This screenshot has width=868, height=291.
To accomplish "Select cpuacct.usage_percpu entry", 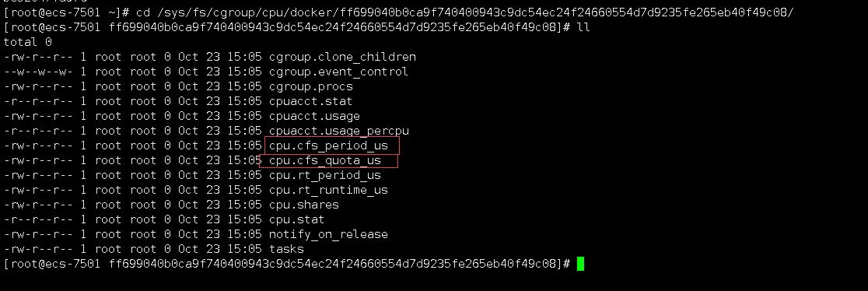I will point(339,131).
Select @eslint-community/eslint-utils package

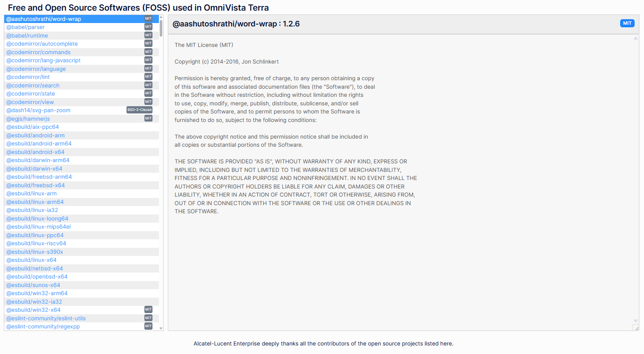[46, 319]
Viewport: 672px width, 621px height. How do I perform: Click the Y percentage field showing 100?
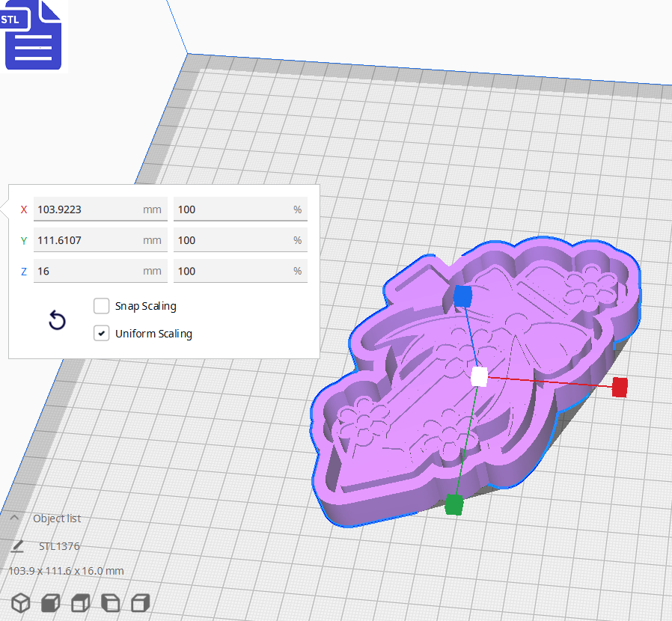pos(240,240)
******************************
• [PROBLEM DETAILS]
Please print the span that begins at the line holding "Select @eslint-community/eslint-utils package" and ends at the last line of the data, both ends included, with no pictures.

• [ANSWER TO THE PROBLEM]
Select @eslint-community/eslint-utils package

[46, 319]
Viewport: 672px width, 621px height. How do I perform: Click the Y percentage field showing 100?
pos(240,240)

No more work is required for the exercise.